Given request = Which lines in the rows below contain the string "height"? Report each of them in full.

(Items from a dataset)
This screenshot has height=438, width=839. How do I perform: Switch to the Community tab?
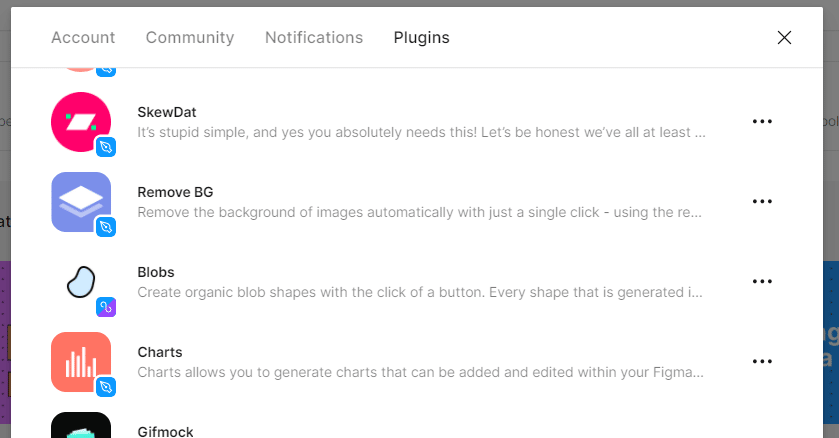pyautogui.click(x=190, y=37)
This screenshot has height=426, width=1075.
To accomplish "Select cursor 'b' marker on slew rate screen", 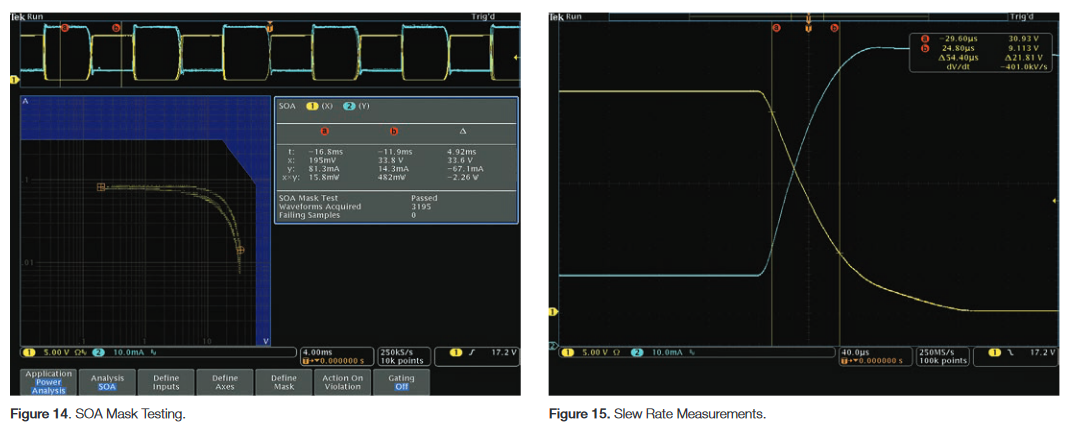I will [834, 28].
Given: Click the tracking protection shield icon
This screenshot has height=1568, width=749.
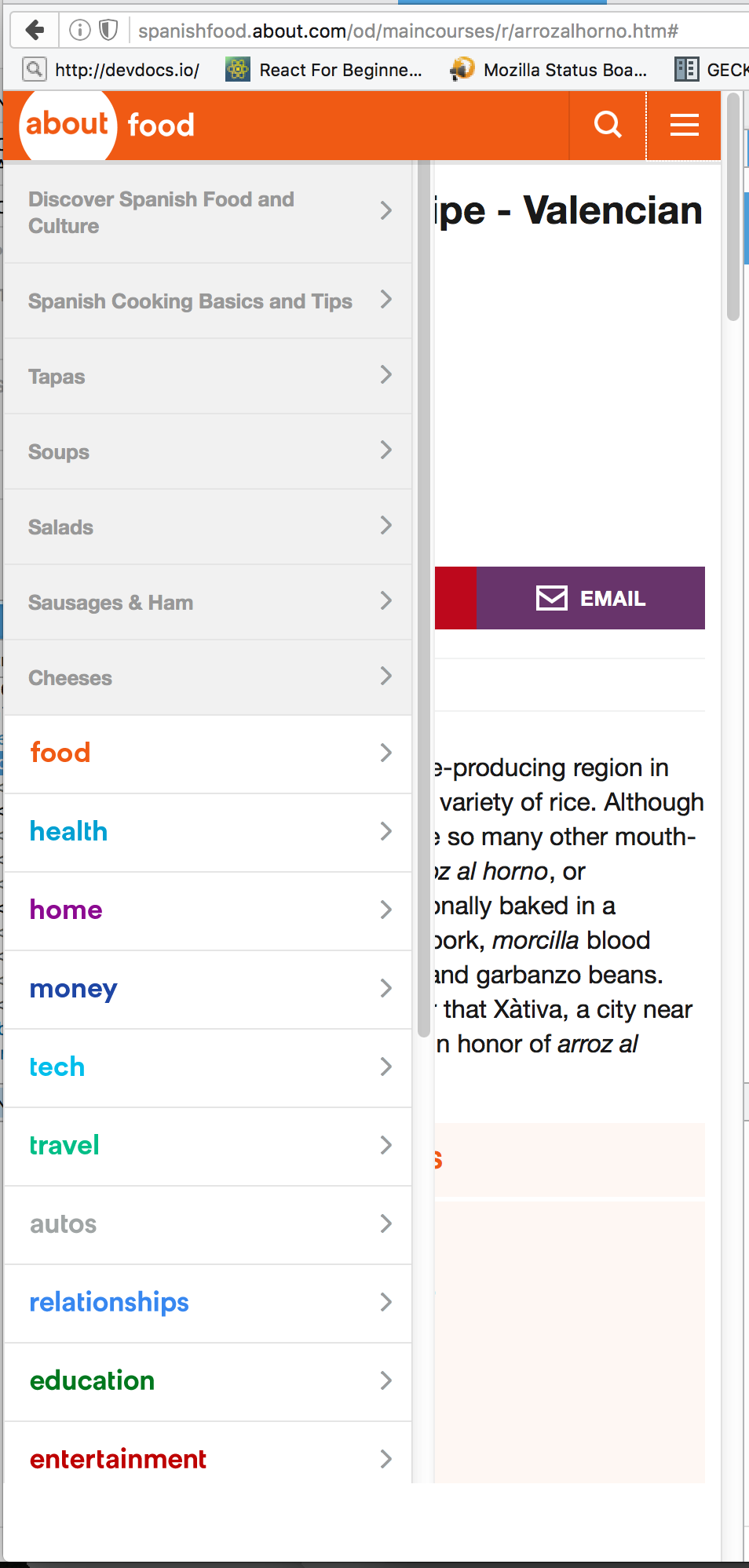Looking at the screenshot, I should [108, 31].
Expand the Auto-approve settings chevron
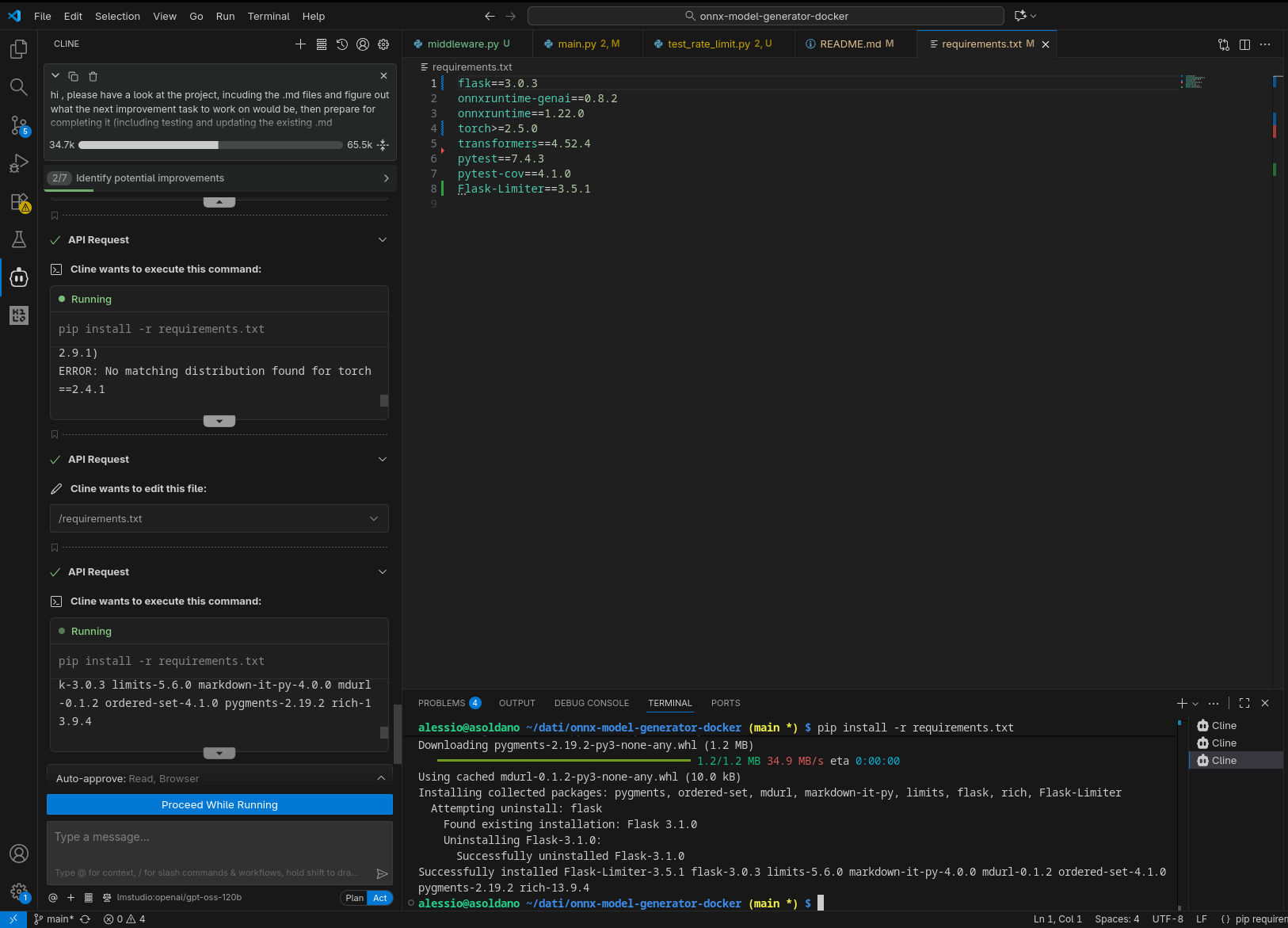The image size is (1288, 928). (x=381, y=778)
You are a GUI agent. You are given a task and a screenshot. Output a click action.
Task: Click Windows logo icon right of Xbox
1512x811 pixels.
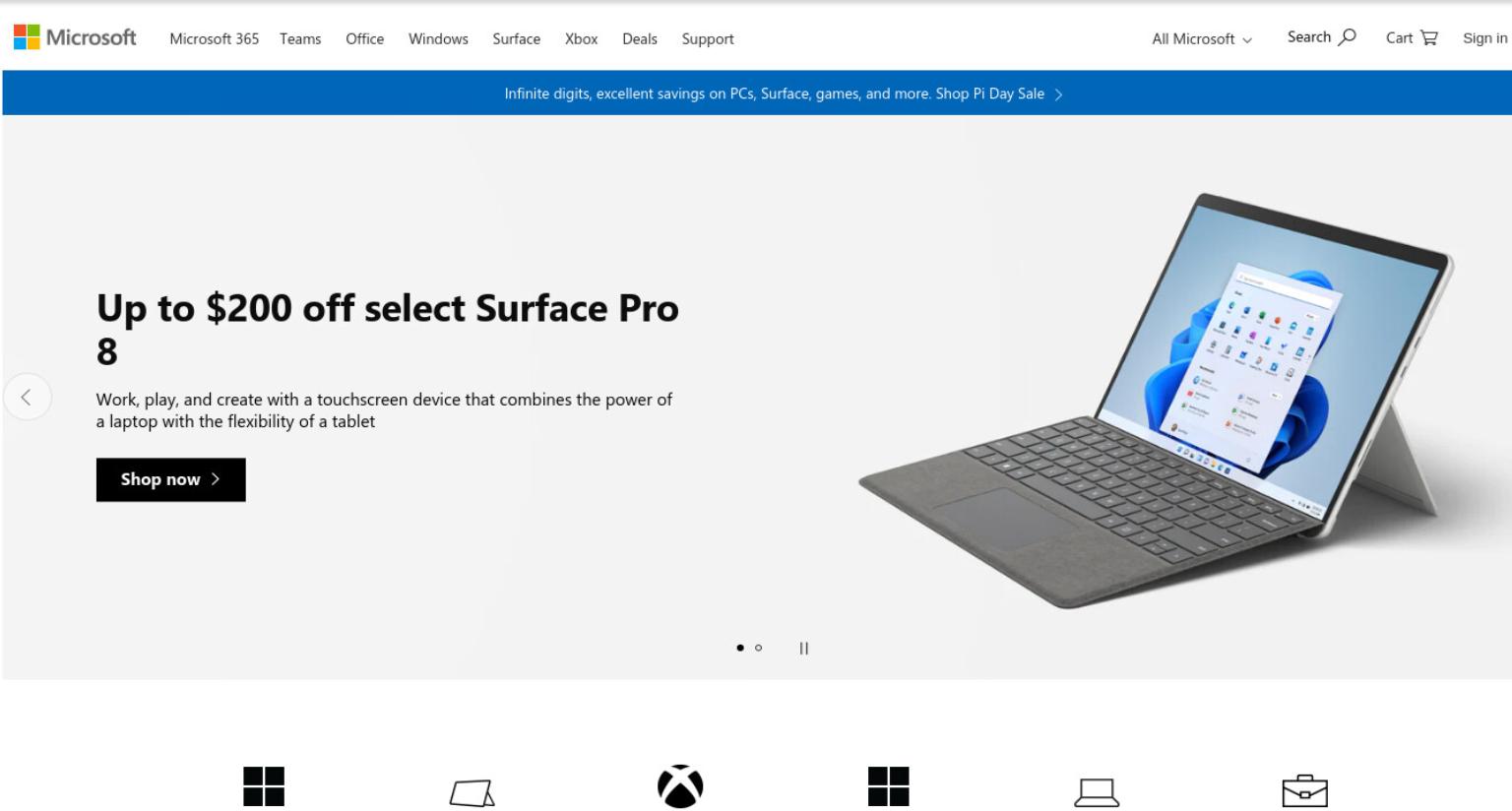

Reply =
This screenshot has height=438, width=839. How do I perform: Switch to the Community tab?
This screenshot has height=426, width=1075.
This screenshot has height=1568, width=749.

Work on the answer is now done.